Prior to his lunar work he was Senior Physicist at Johns Hopkins University's Applied Physics Laboratory during World War II working on the proximity fuze. In 1947 he began working for Oliver Machinery Company. In 1970 he became president of the company and chairman of the board in 1982. He retired in 1984. He died on October 23, 2010.

==Early life==
Baldwin was born in Grand Rapids, Michigan. He attended the University of Michigan, receiving his B.S. in 1934, M.S. in 1935, and Ph.D. in 1937, on the "spectroscopic study of novae". After graduation, he taught astronomy at the University of Michigan, University of Pennsylvania, and Northwestern University from 1935 through 1942. The photographs at the Adler Planetarium, where he lectured to earn extra money, sparked his interest in lunar craters.
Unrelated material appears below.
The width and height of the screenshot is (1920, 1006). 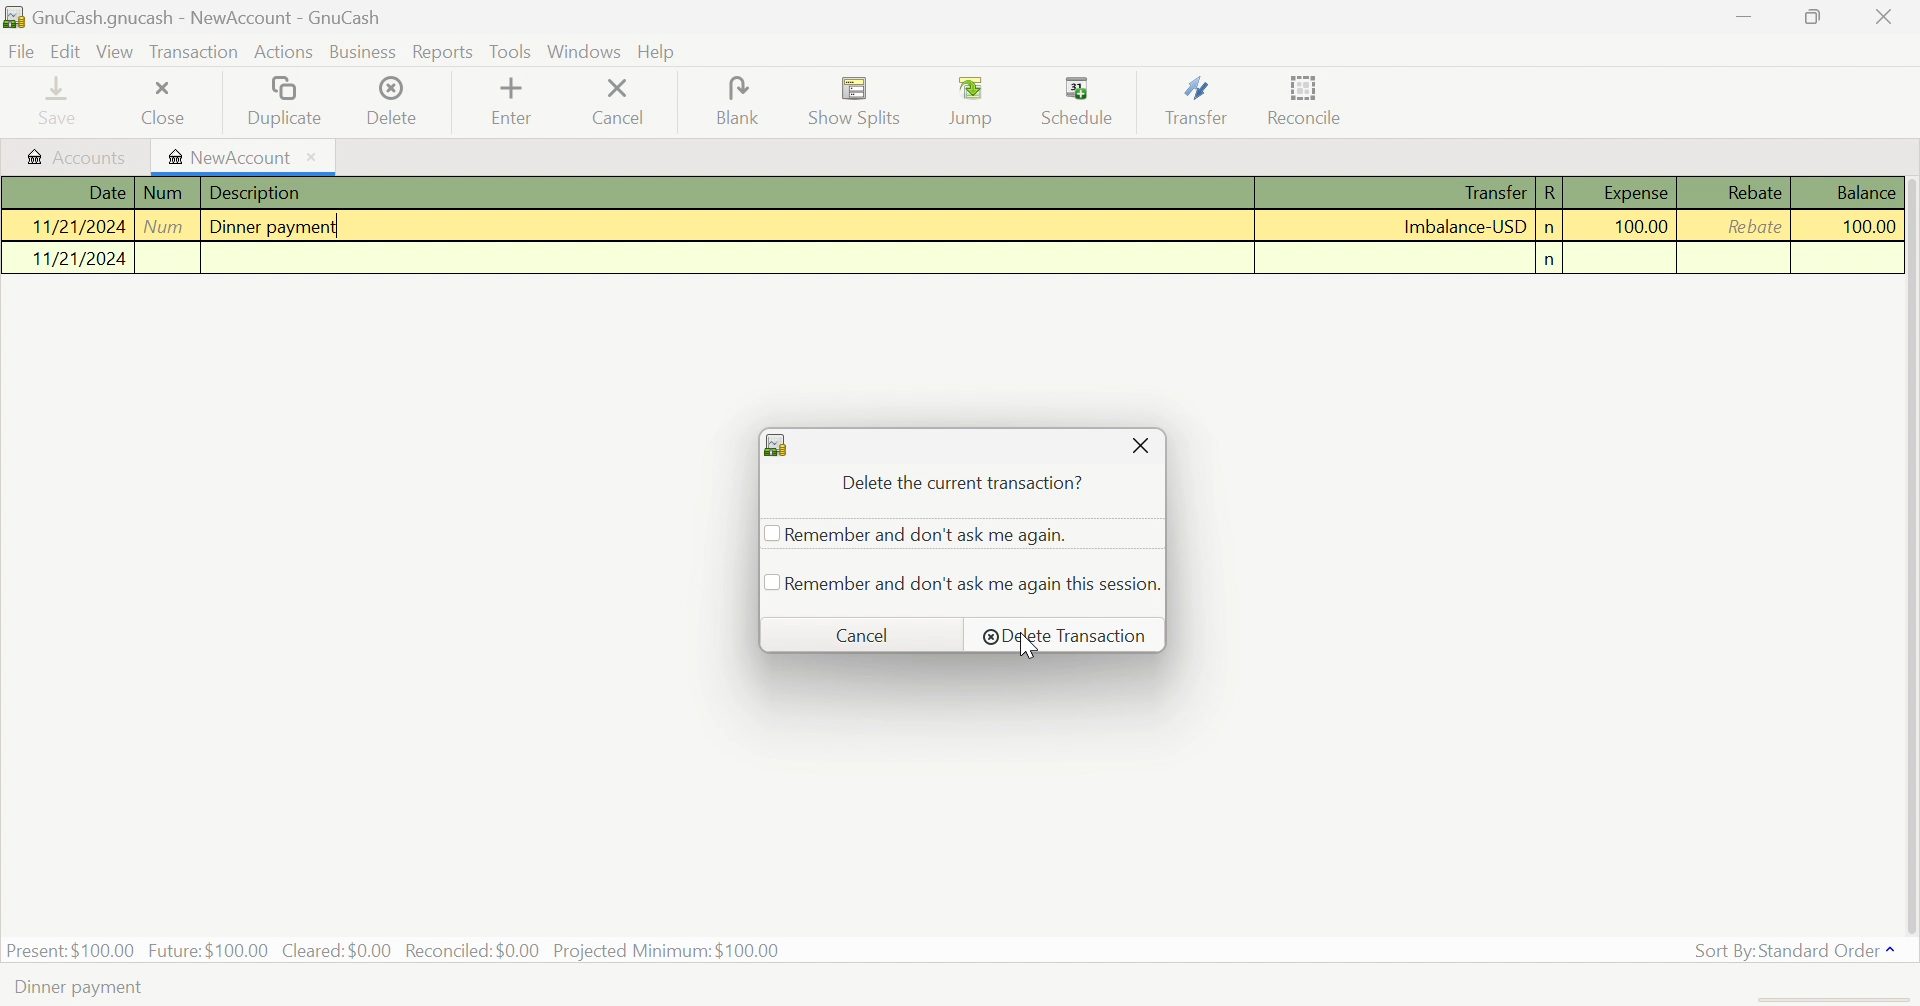 I want to click on Show Splits, so click(x=857, y=101).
This led to an article in Popular Astronomy in 1942 and later his book The Face of the Moon, in 1949. During World War II Baldwin helped to develop the radar proximity fuze. He published a history of proximity fuze development in 1980 entitled The Deadly Fuze.

==Awards and honors==
Baldwin has been honored for each of his three careers. During his work on the radio proximity fuze he was awarded the Army Chief of Ordnance Award and the U.S. Naval Bureau Ordnance Award (1945). In 1947 he was a recipient of the Presidential Certificate of Merit. He was elected a Fellow of the American Academy of Arts and Sciences in 1980.

In planetary science he has been awarded the Barringer Medal (2000), Leonard Medal (1986), G.K. Gilbert Award (1986) and the J. Lawrence Smith Medal (1979).

The Ralph B. Baldwin Award by the Wood Machinery Manufacturers of America was established in his honor.